Drugs in EPL?
UK's Sunday Times claims in an expose that players from Arsenal, Chelsea and Leicester given performance-enhancing drugs by a London doctor
Swimming, tennis, athletics and many other sports have all come under scrutiny recently for dope related allegations.
Now, add football - the most beautiful game of all - and worse still in, arguably, the top league in the world.
English Premier League footballers were among 150 sports stars prescribed banned performance-enhancing drugs, a London doctor claimed in an expose by The Sunday Times.
The newspaper, which has been at the heart of several doping exposes involving international athletics over the last 12 months, conducted an undercover operation on London-based anti-ageing doctor Mark Bonar.
The 38-year-old medic claims to have had a network of "secret clients" who included footballers from Arsenal, Chelsea and Leicester City.
The broadsheet said Bonar named athletes from several different sports.
But those contacted by the paper either denied being treated by him or declined to comment.
The newspaper was quick to add they have no independent evidence that he treated the unnamed players.
There is also no evidence the clubs were aware of Bonar's relationship with any players or drug use by them.
Bonar, who was filmed covertly, is heard telling reporters he had also worked with an England cricketer, British Tour de France cyclists, a British boxing champion, tennis players and martial arts competitors.
"In the past six years, he has treated more than 150 sports people from the UK and abroad variously with banned substances such as erythropoietin (EPO), steroids and human growth hormone, and the sports performance improvements were phenomenal," the report said.
In the newspaper's footage, Bonar is filmed saying: "Some of these treatments I used are banned on the professional circuit.

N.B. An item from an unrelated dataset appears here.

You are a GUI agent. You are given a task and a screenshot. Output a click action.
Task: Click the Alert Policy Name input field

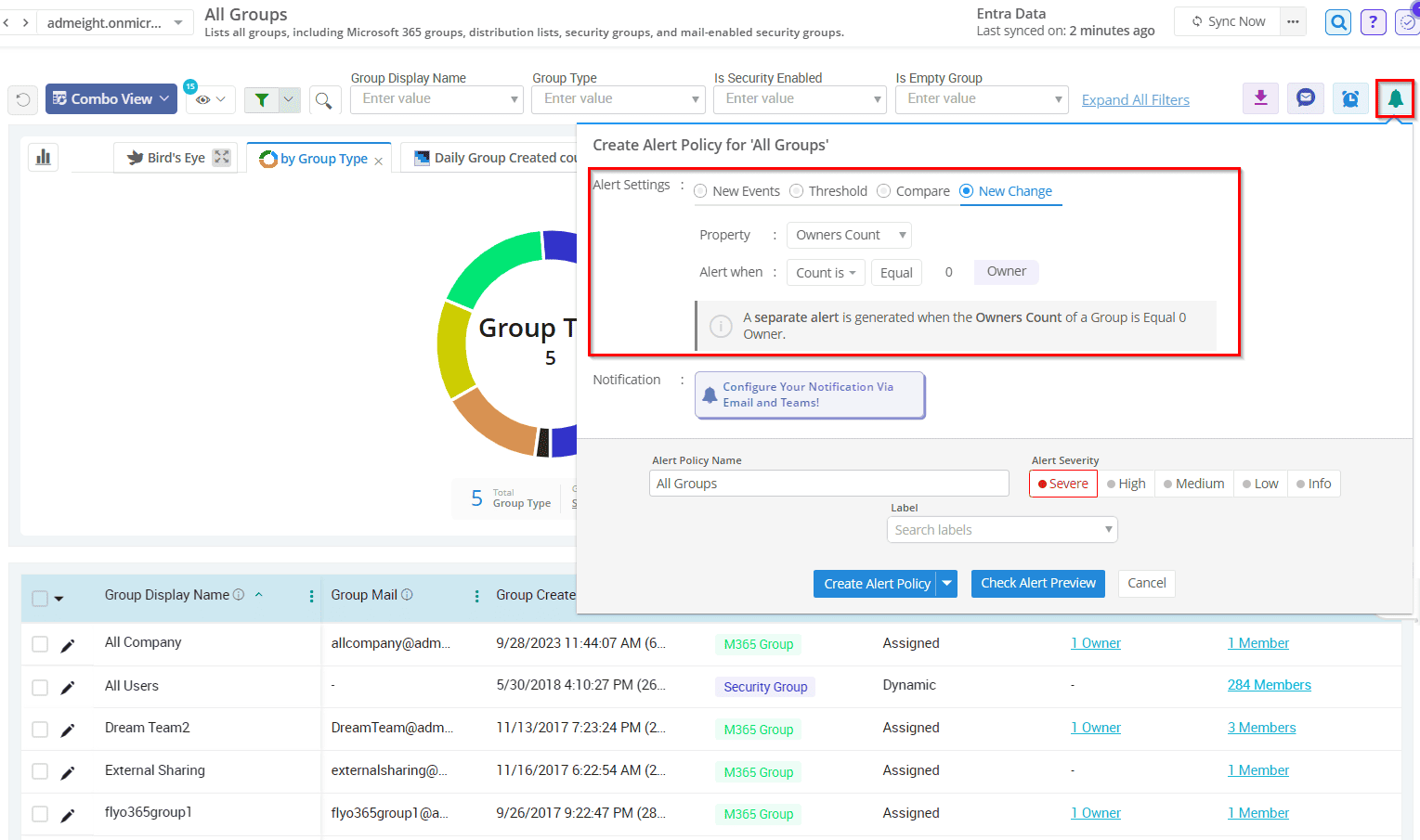click(828, 484)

"It's how you do it," he said, adding: "You want to do it off cycle or between races.
"The truth of the matter is drugs are in sport. What I do is prescribe responsibly and I try to keep my patients the optimum level of normal."
UK Anti-Doping (Ukad), the agency responsible for protecting British sport from drug abuse, confirmed they were aware of Bonar, but said they had no power to investigate him.
Ukad said it interviewed a sportsman in April and May 2014 who, in hoping to reduce his sanction, provided them with more than 100 names, 69 of which related to sport.
Bonar was among the names and this was the only time he had been brought to their attention, it said.
The sportsman told Ukad that Bonar prescribed him with EPO and testosterone and alleged he was providing performance-enhancing drugs to an unnamed boxer.
Ukad said they went back to the sportsman, but he did not provide further evidence that could substantiate such claims.
Bonar told the reporters that athletes knew about his services through word of mouth.
"I don't really advertise... I don't want that media scrutiny, that kind of (thing), you know, coming down on you," he said.
"I do not 'dope' or treat patients for the sole purpose of performance enhancement even though these treatments may enhance performance as a secondary effect."
Britain's sports minister John Whittingdale said he was "shocked" by the allegations and has demanded an urgent independent investigation.
"Arsenal Football Club are extremely disappointed by the publication of these false claims which are without foundation. The Sunday Times knows that these allegations are baseless, but has preferred to publish regardless. The club take their responsibilities in this area very seriously and our players are well aware of what is expected."
— An Arsenal spokesman, speaking to the Daily Mail
"The claims The Sunday Times put to us are false and entirely without foundation. Chelsea Football Club have never used the services of Dr Bonar and has no knowledge or record of any of our players having been treated by him or using his services. Chelsea FC players are regularly and rigorously tested by the relevant authorities."
— A Chelsea spokesman, speaking to the Daily Mail
"Leicester City Football Club are extremely disappointed that The Sunday Times has published unsubstantiated allegations referring to players from clubs including Leicester City when, on its own admission, it has insufficient evidence to support the claims."